# [PROBLEM]
All of the records should be reproduced word for word, but no images may appear in the copy.

(Saved entries)
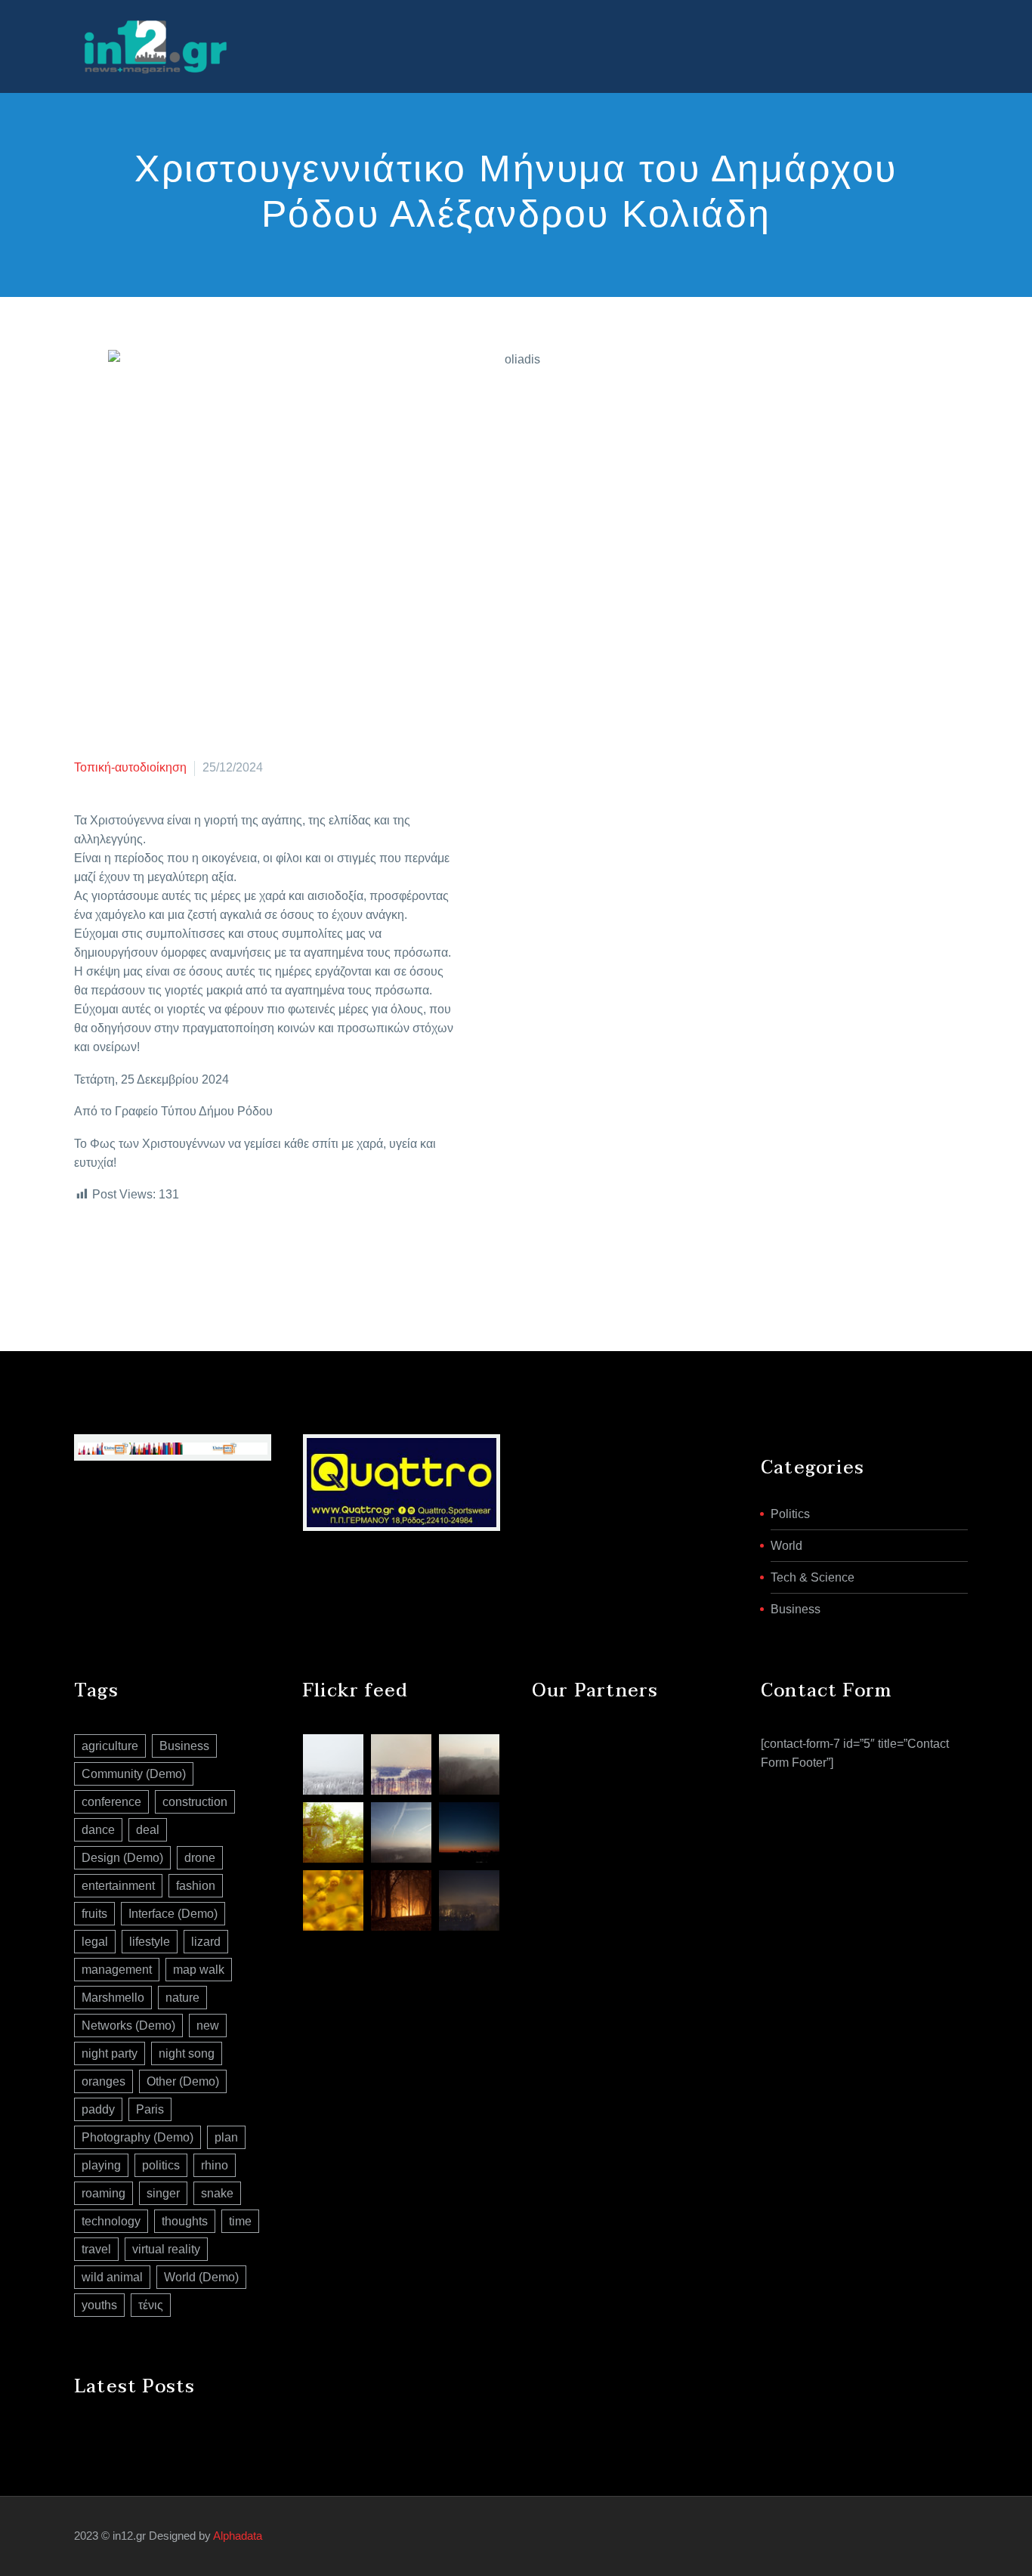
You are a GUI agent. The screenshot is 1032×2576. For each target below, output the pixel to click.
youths (99, 2305)
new (207, 2025)
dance (98, 1829)
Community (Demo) (134, 1773)
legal (95, 1941)
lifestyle (149, 1941)
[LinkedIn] (174, 1255)
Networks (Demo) (128, 2025)
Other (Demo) (183, 2081)
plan (226, 2137)
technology (111, 2221)
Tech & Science (812, 1577)
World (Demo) (201, 2277)
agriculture (110, 1745)
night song (187, 2053)
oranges (103, 2081)
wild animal (112, 2277)
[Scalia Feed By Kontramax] (333, 1764)
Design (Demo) (122, 1857)
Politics (790, 1514)
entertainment (118, 1885)
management (117, 1969)
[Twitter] (106, 1255)
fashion (195, 1885)
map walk (198, 1969)
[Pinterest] (129, 1255)
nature (182, 1997)
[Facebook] (84, 1255)
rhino (214, 2165)
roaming (103, 2193)
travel (96, 2249)
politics (161, 2165)
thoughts (185, 2221)
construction (194, 1801)
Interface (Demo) (173, 1913)
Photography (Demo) (137, 2137)
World (786, 1545)
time (240, 2221)
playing (101, 2165)
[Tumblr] (152, 1255)
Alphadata (237, 2536)
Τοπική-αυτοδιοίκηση (130, 767)
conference (111, 1801)
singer (163, 2193)
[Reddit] (197, 1255)
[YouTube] (953, 2537)
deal (147, 1829)
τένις (150, 2305)
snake (217, 2193)
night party (109, 2053)
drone (199, 1857)
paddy (98, 2109)
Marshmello (113, 1997)
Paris (150, 2109)
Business (795, 1609)
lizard (206, 1941)
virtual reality (166, 2249)
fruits (94, 1913)
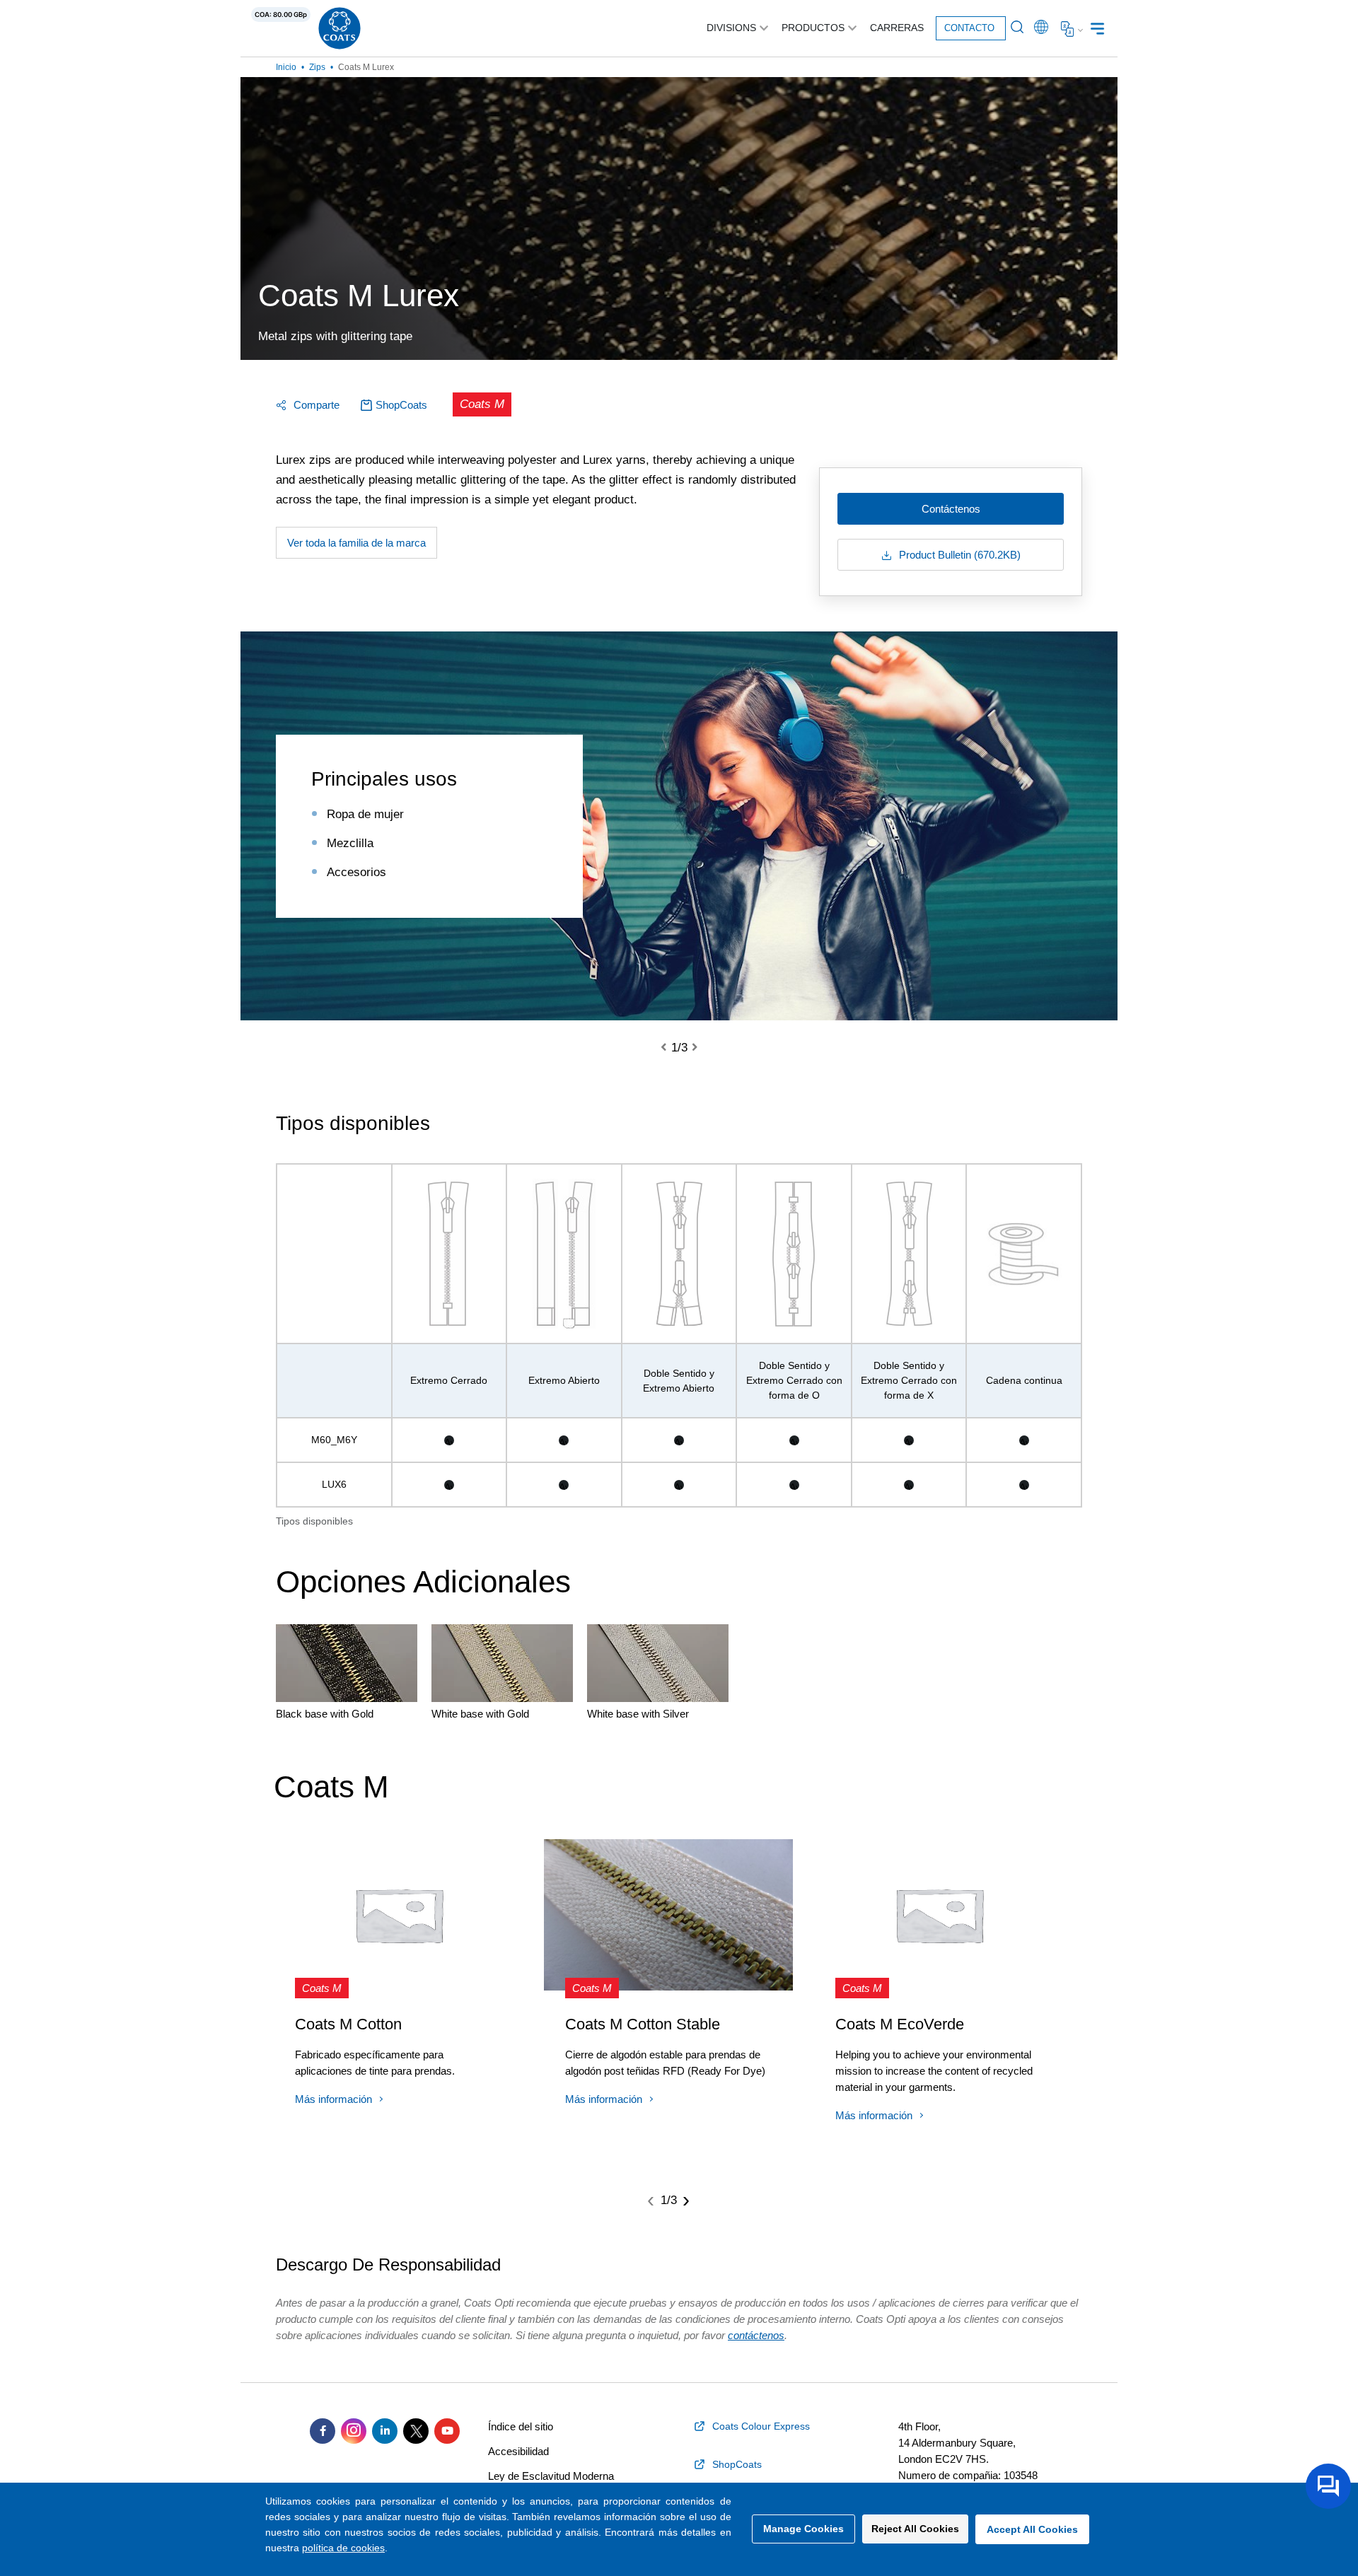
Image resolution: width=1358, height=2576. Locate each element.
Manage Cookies (803, 2528)
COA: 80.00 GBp (281, 14)
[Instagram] (353, 2431)
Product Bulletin (958, 555)
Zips (317, 67)
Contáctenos (951, 509)
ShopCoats (401, 405)
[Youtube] (447, 2431)
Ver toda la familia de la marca (356, 543)
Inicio (286, 67)
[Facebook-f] (322, 2431)
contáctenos (756, 2335)
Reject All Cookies (915, 2528)
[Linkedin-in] (384, 2431)
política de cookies (343, 2547)
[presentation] (671, 1048)
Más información (333, 2099)
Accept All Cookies (1032, 2529)
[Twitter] (416, 2431)
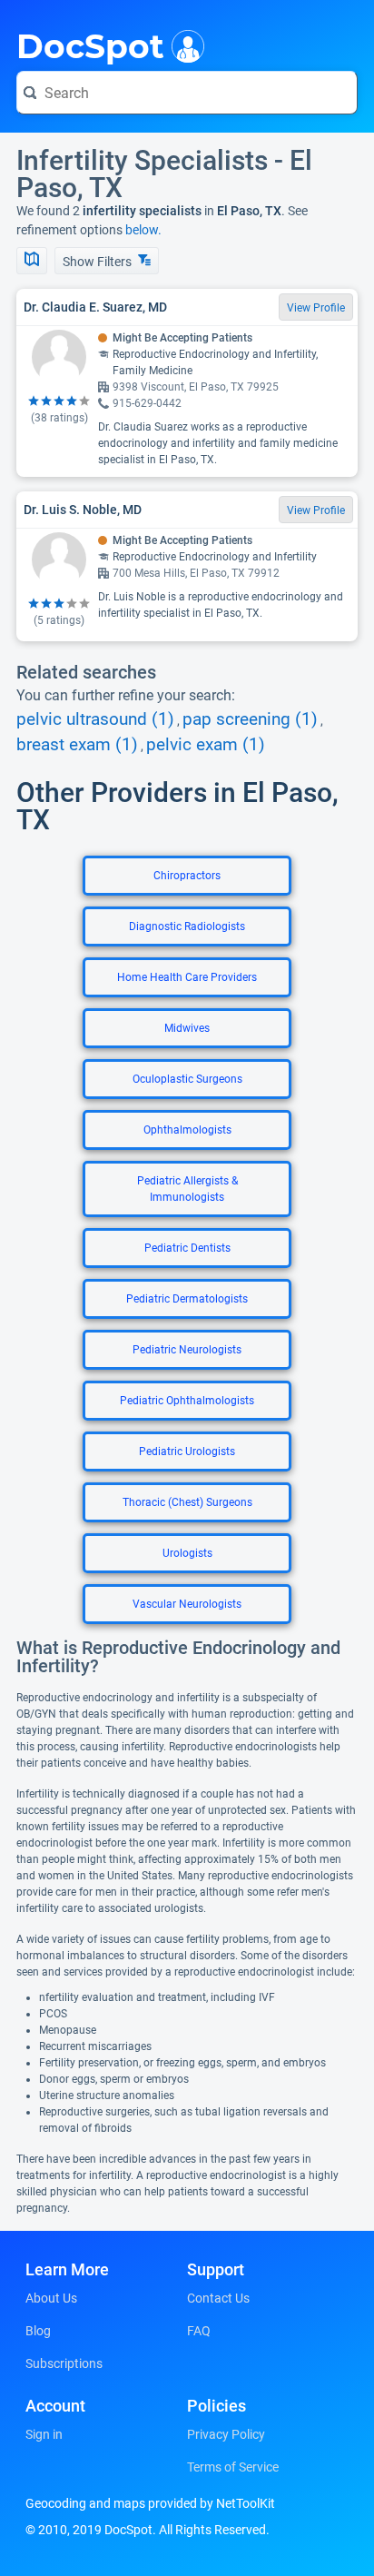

# [ANSWER FOR THIS EXERCISE]
You are a GUI agent. The screenshot is 1032×2576. For each target below, output the pixel to click.
youths (99, 2305)
new (207, 2025)
dance (98, 1829)
Community (Demo) (134, 1773)
legal (95, 1941)
lifestyle (149, 1941)
[LinkedIn] (174, 1255)
Networks (Demo) (128, 2025)
Other (Demo) (183, 2081)
plan (226, 2137)
technology (111, 2221)
Tech & Science (812, 1577)
World (Demo) (201, 2277)
agriculture (110, 1745)
night song (187, 2053)
oranges (103, 2081)
wild animal (112, 2277)
[Scalia Feed By Kontramax] (333, 1764)
Design (Demo) (122, 1857)
Politics (790, 1514)
entertainment (118, 1885)
management (117, 1969)
[Twitter] (106, 1255)
fashion (195, 1885)
map walk (198, 1969)
[Pinterest] (129, 1255)
nature (182, 1997)
[Facebook] (84, 1255)
rhino (214, 2165)
roaming (103, 2193)
travel (96, 2249)
politics (161, 2165)
thoughts (185, 2221)
construction (194, 1801)
Interface (Demo) (173, 1913)
Photography (Demo) (137, 2137)
World (786, 1545)
time (240, 2221)
playing (101, 2165)
[Tumblr] (152, 1255)
Alphadata (237, 2536)
Τοπική-αυτοδιοίκηση (130, 767)
conference (111, 1801)
singer (163, 2193)
[Reddit] (197, 1255)
[YouTube] (953, 2537)
deal (147, 1829)
τένις (150, 2305)
snake (217, 2193)
night party (109, 2053)
drone (199, 1857)
paddy (98, 2109)
Marshmello (113, 1997)
Paris (150, 2109)
Business (795, 1609)
lizard (206, 1941)
virtual reality (166, 2249)
fruits (94, 1913)
Image resolution: width=1358, height=2576. Locate each element.
Manage Cookies (803, 2528)
COA: 80.00 GBp (281, 14)
[Instagram] (353, 2431)
Product Bulletin (958, 555)
Zips (317, 67)
Contáctenos (951, 509)
ShopCoats (401, 405)
[Youtube] (447, 2431)
Ver toda la familia de la marca (356, 543)
Inicio (286, 67)
[Facebook-f] (322, 2431)
contáctenos (756, 2335)
Reject All Cookies (915, 2528)
[Linkedin-in] (384, 2431)
política de cookies (343, 2547)
[presentation] (671, 1048)
Más información (333, 2099)
Accept All Cookies (1032, 2529)
[Twitter] (416, 2431)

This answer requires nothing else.